__ABOUT THIS TASK__
Only the lines below from the one that holds "1123x633 pixels." through the one that holds "Given: Open the Chelsea team name link" should appear in the answer, copied exactly, end lines included and pictures omitted.

__DATA UNDER STUDY__
=====

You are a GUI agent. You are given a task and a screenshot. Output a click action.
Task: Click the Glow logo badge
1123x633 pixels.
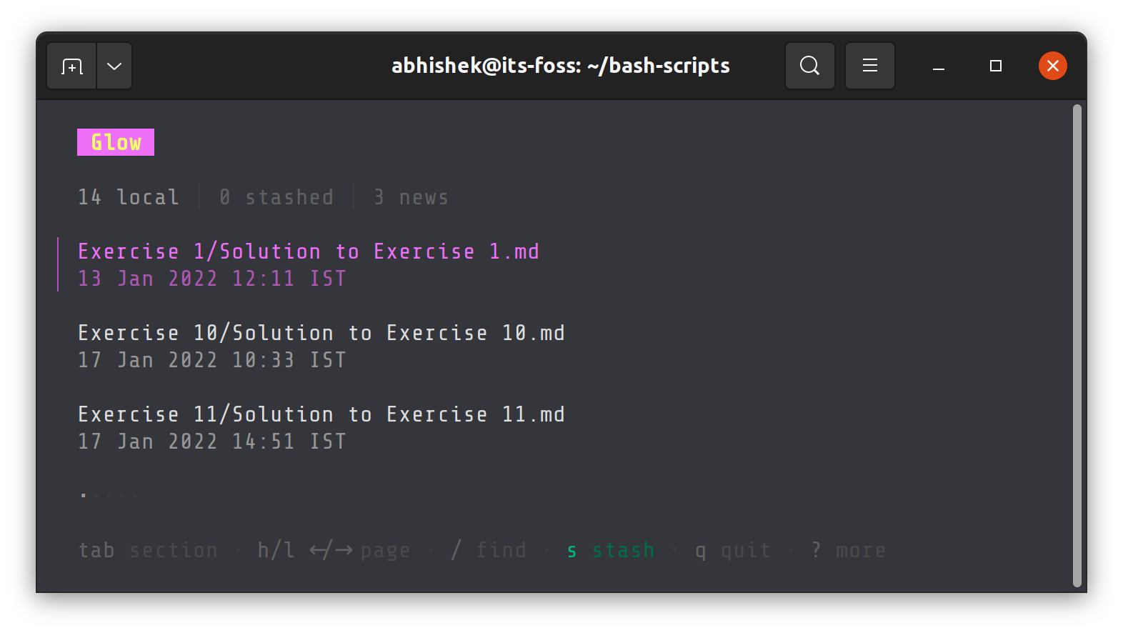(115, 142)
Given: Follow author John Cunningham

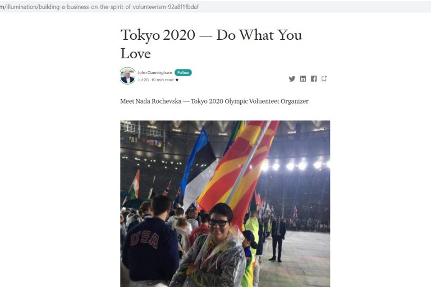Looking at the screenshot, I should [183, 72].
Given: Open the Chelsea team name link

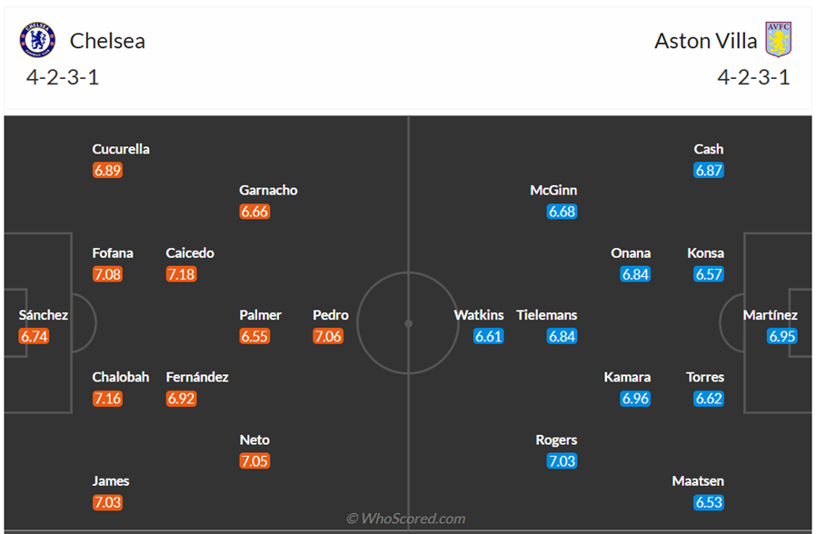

=====

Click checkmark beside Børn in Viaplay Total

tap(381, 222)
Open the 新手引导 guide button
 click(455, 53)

=====

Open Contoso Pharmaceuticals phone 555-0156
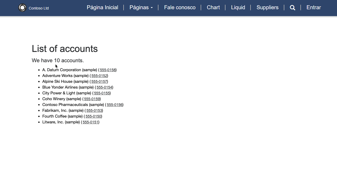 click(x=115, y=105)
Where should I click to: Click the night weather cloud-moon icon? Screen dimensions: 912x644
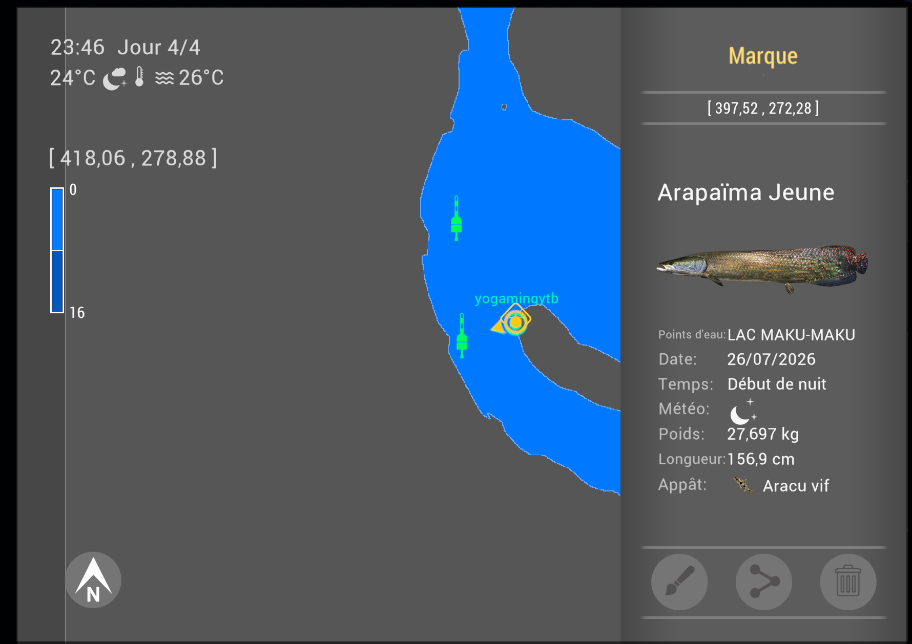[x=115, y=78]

=====

__ANSWER TO THIS EXERCISE__
1123x633 pixels.
(115, 142)
Given: Follow author John Cunningham

Looking at the screenshot, I should [183, 72].
Given: Open the Chelsea team name link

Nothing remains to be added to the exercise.